Nicolò Bulega sulla Moto2 del team Sky VR46 (Foto Sky VR46)
Nicolò Bulega sulla Moto2 del team Sky VR46 (Foto Sky VR46)

Moto2 e Moto3 | Il team Sky VR46 verso Le Mans. Luca Marini: “Una pista che non amo”

Sarà un weekend ricco di storia, leggenda e passione quello che attende i giovani piloti dello Sky Racing Team VR46 al circuito Bugatti, dove domenica si correrà il GP di Francia. Reduci dalla Top10 a Jerez e motivati a scalare la classifica, Luca Marini e Nicolò Bulega tornano in pista dopo il produttivo test ad Aragon della scorsa settimana per accorciare ulteriormente le distanze dai primissimi.

“Le Mans non è tra le mie piste preferite, ma il tracciato è molto particolare”, spiega Luca Marini. “La prima parte è quella che forse si adatta meglio il mio stile di guida: un curvone veloce a destra, una staccata molto forte e una piccola variante. E poi tante ripartenze, un aspetto da curare sul setting. Arriviamo in Francia dopo un’altra gara nella Top10 e due giorni di gran lavoro ai test ad Aragon.
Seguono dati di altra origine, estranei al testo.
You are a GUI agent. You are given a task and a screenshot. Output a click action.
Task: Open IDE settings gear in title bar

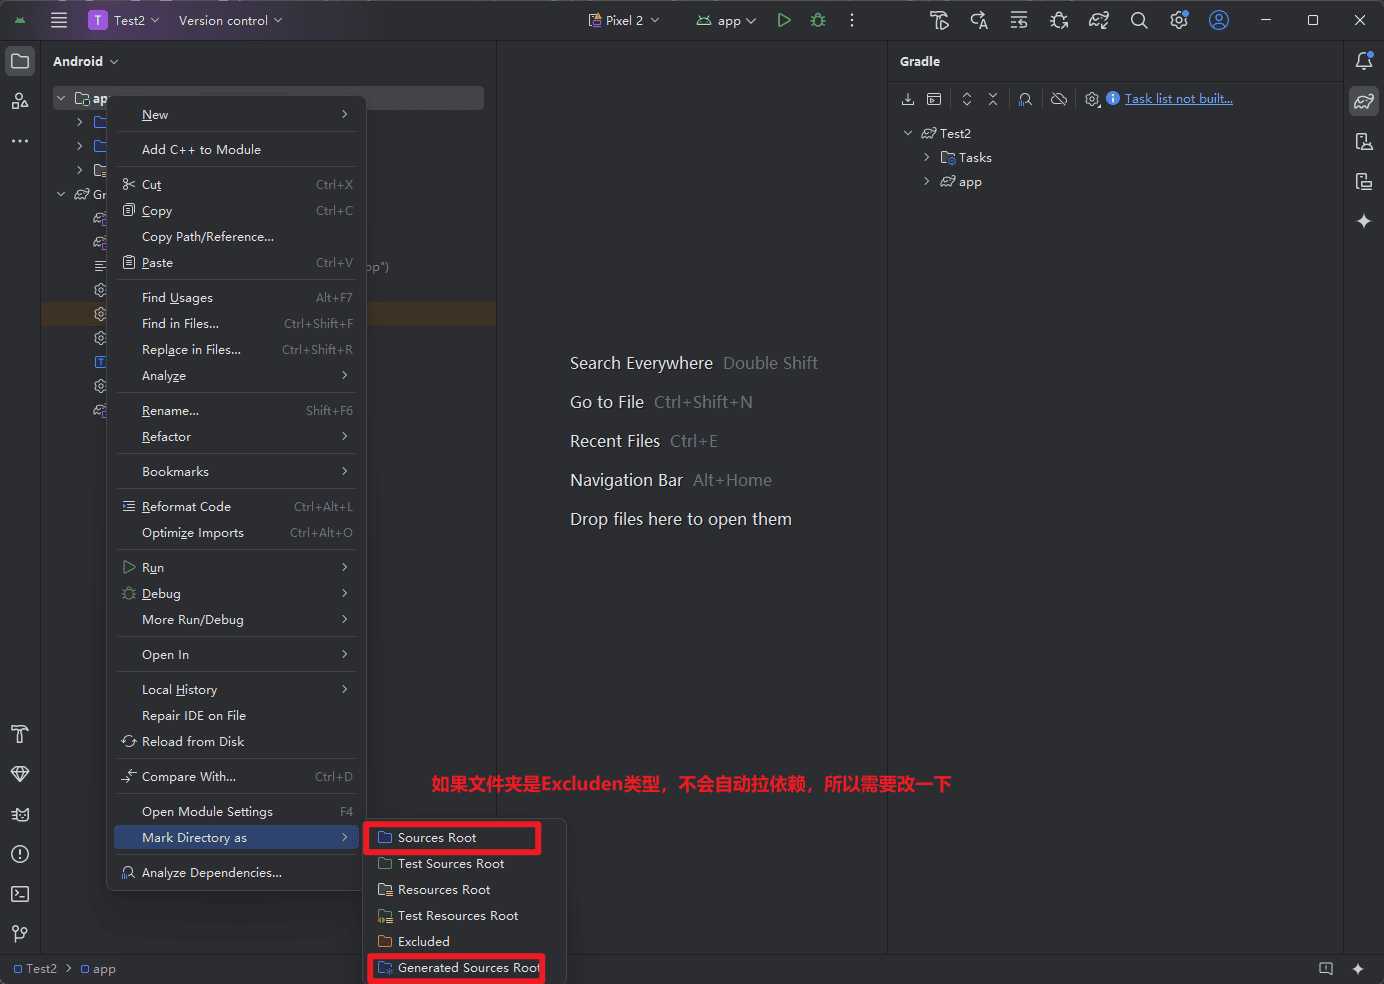tap(1179, 20)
Possiamo fare bene”. Aggiunge Nicolò Bulega: “Sono molto contento di quello che siamo riusciti a fare a Jerez, una carica in più per continuare a lavorare sodo, già dal test di Aragon della scorsa settimana, e poi per il proseguo della stagione. Le Mans nel complesso mi piace, soprattutto il tratto iniziale: il primo curvone veloce e la chicane subito dopo. Non vedo l’ora di tornare in sella alla mia moto”.
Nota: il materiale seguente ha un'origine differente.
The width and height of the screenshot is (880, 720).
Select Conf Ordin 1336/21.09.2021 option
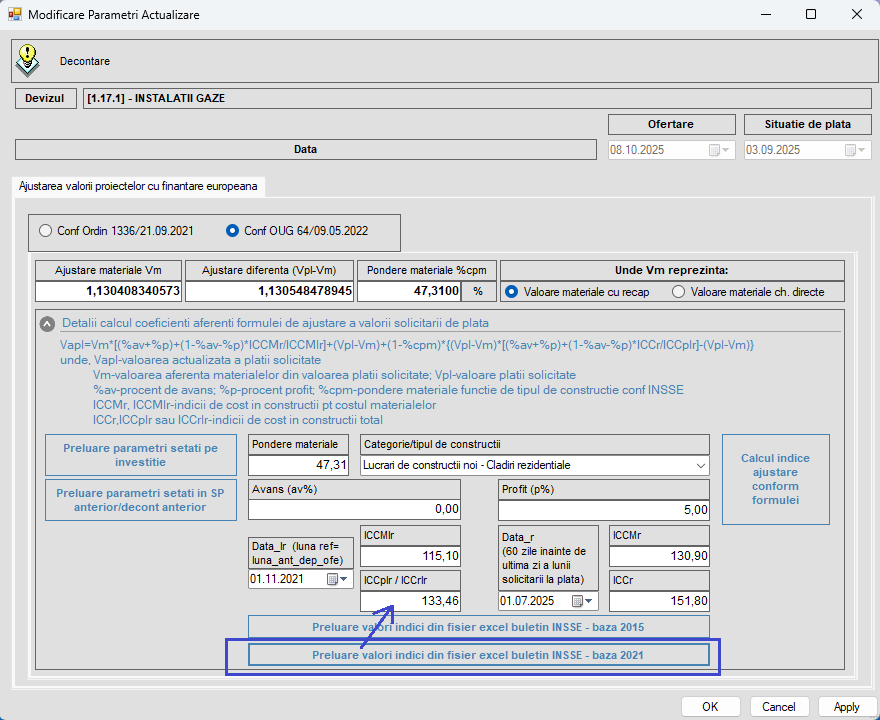45,231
Al lavoro ad Alcaniz e pronti a fare un ulteriore step in avanti sulla pista della storica 24 ore automobilistica, anche Dennis Foggia e Celestino Vietti Ramus, velocissimi in Andalusia ed entrambi in crescendo in questa prima parte della stagione.
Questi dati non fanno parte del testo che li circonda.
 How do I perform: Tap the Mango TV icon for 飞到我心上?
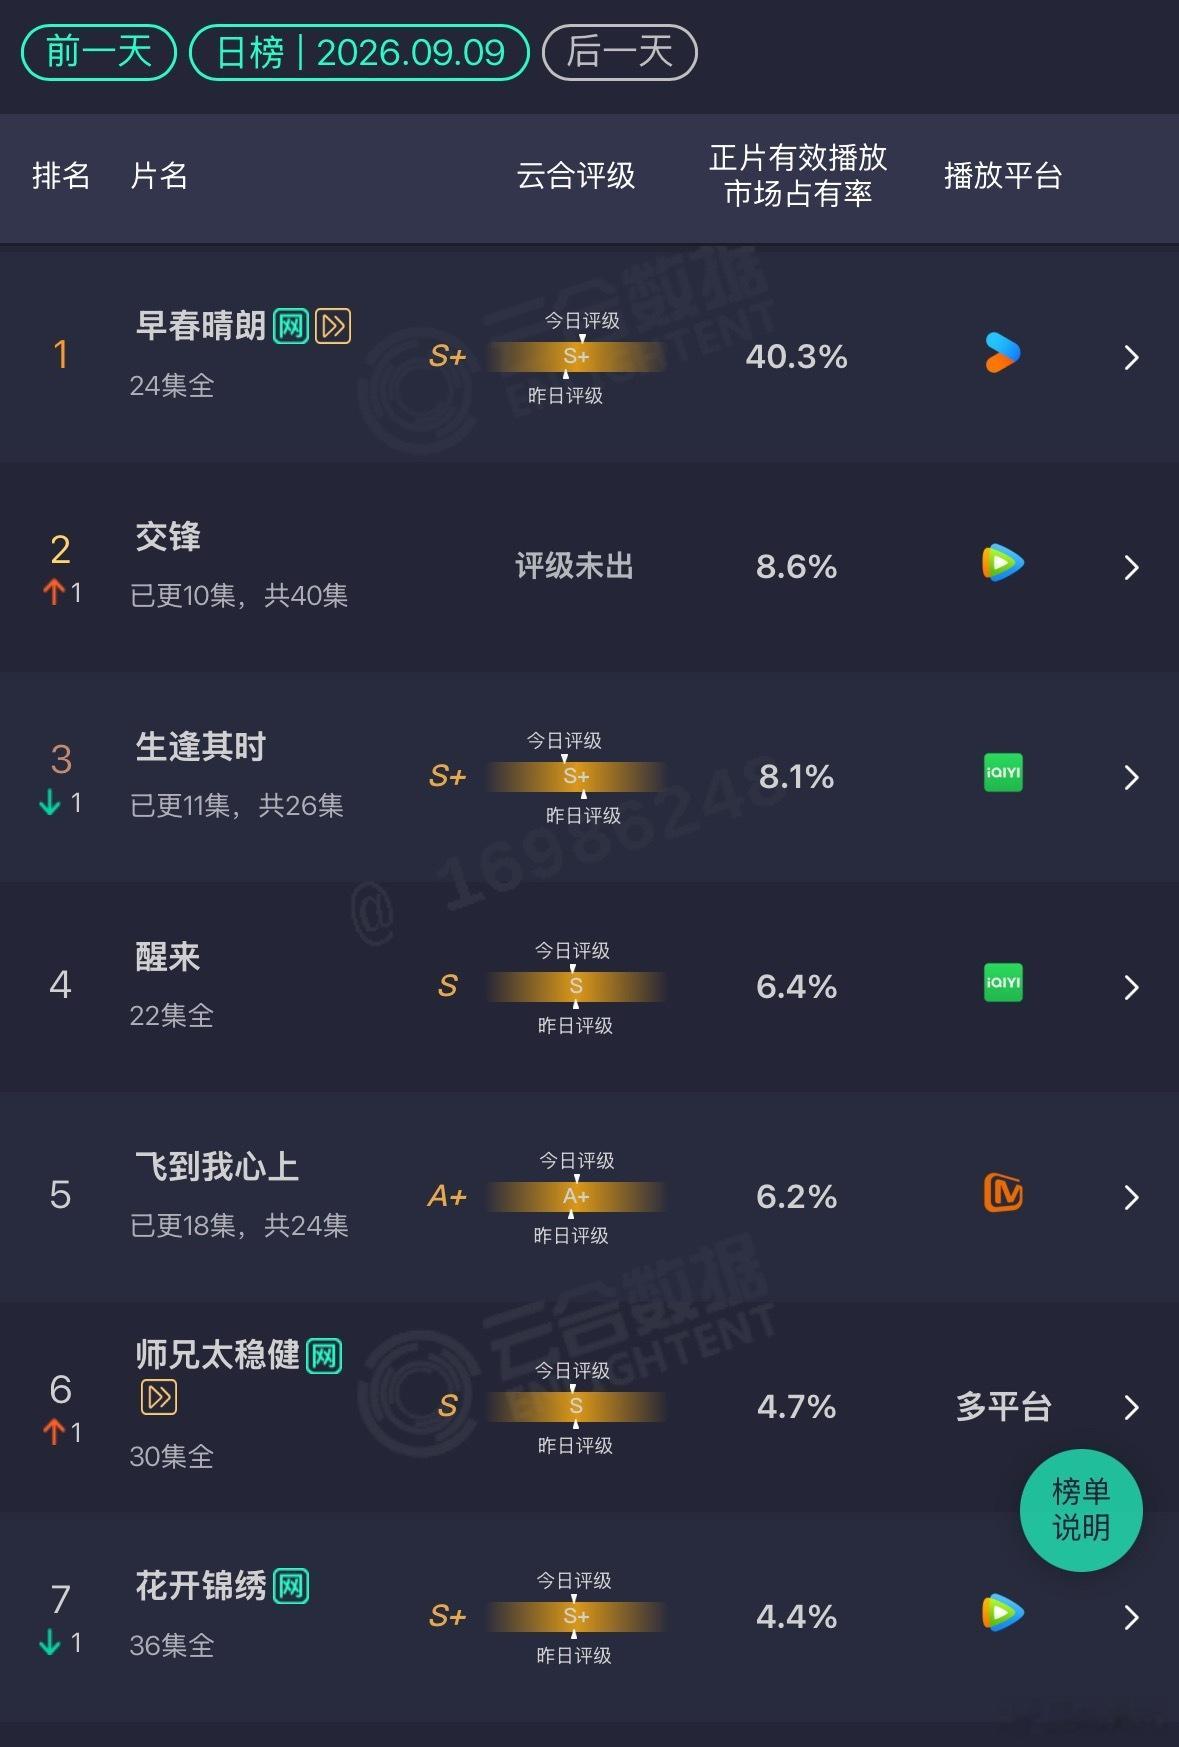click(1003, 1192)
“Mi aspettavo qualcosa in più dalla gara di Jerez, soprattutto dopo la qualifica, ma l’epilogo purtroppo non è stato quello sperato”, commenta Dennis Foggia. “Una motivazione ulteriore per arrivare a Le Mans pronti a fare del nostro meglio, anche alla luce di quanto fatto ad Aragon. Nel complesso la pista mi piace, soprattutto la S davanti alla ruota panoramica”. Aggiunge Celestino Vietti Ramus: “A Jerez abbiamo centrato tutti gli obiettivi che ci eravamo posti: migliorare in qualifica, partire dalle prime file e fare qualche giro in testa al gruppo dei più veloci. Il podio è stata una soddisfazione in più! Come Team, dobbiamo continuare a rimanere concentrati, lavorare sodo e per gradi. Conosco già la pista dal CEV e questo è un aiuto”.